Work to be completed:
Write out the rows as a numbered list, starting at the line containing "How do I perform: Expand" and ending at the line containing "pos(214,67)". Leave out any blank lines.
start Provided entries
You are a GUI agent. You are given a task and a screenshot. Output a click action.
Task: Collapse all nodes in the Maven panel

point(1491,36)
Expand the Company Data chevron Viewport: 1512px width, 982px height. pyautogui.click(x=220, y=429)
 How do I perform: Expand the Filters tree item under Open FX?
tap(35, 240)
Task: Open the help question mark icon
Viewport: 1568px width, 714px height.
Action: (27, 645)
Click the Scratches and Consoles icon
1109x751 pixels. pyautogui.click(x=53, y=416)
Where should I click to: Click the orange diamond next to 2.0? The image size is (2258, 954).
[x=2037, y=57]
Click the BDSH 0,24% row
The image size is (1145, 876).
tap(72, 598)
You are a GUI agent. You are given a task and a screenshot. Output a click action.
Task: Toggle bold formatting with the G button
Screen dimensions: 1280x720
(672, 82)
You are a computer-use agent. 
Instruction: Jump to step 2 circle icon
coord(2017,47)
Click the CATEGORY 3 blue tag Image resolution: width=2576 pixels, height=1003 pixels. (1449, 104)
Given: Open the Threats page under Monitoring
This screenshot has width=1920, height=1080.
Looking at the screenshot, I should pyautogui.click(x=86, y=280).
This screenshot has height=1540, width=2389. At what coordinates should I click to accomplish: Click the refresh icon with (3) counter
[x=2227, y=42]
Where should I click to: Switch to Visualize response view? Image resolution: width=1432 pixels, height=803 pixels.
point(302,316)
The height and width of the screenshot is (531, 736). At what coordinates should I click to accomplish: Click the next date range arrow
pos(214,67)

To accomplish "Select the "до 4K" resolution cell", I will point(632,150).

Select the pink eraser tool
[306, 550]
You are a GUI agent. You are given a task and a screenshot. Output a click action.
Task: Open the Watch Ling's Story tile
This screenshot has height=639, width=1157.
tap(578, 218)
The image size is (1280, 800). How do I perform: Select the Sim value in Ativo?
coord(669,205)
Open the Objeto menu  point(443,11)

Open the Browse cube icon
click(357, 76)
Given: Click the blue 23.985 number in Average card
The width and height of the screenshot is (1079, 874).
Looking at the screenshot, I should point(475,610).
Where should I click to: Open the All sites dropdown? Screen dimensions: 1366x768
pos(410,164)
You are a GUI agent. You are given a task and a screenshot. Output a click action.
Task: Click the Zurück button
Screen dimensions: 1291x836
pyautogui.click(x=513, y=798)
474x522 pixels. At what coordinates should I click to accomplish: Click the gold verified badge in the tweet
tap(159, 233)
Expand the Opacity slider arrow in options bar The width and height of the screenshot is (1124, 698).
end Provided entries
Task answer:
1.  How do I perform: Expand the Filters tree item under Open FX?
2. tap(35, 240)
3. Task: Open the help question mark icon
4. Viewport: 1568px width, 714px height.
5. Action: (27, 645)
6. Click the Scratches and Consoles icon
7. 1109x751 pixels. pyautogui.click(x=53, y=416)
8. Where should I click to: Click the orange diamond next to 2.0? The image size is (2258, 954).
9. [x=2037, y=57]
10. Click the BDSH 0,24% row
11. The image size is (1145, 876).
12. tap(72, 598)
13. You are a GUI agent. You are given a task and a screenshot. Output a click action.
14. Task: Toggle bold formatting with the G button
15. Screen dimensions: 1280x720
16. (672, 82)
17. You are a computer-use agent. 
18. Instruction: Jump to step 2 circle icon
19. coord(2017,47)
20. Click the CATEGORY 3 blue tag Image resolution: width=2576 pixels, height=1003 pixels. (1449, 104)
21. Given: Open the Threats page under Monitoring
22. This screenshot has width=1920, height=1080.
23. Looking at the screenshot, I should pyautogui.click(x=86, y=280).
24. This screenshot has height=1540, width=2389. At what coordinates should I click to accomplish: Click the refresh icon with (3) counter
25. [x=2227, y=42]
26. Where should I click to: Switch to Visualize response view? Image resolution: width=1432 pixels, height=803 pixels.
27. point(302,316)
28. The height and width of the screenshot is (531, 736). At what coordinates should I click to accomplish: Click the next date range arrow
29. pos(214,67)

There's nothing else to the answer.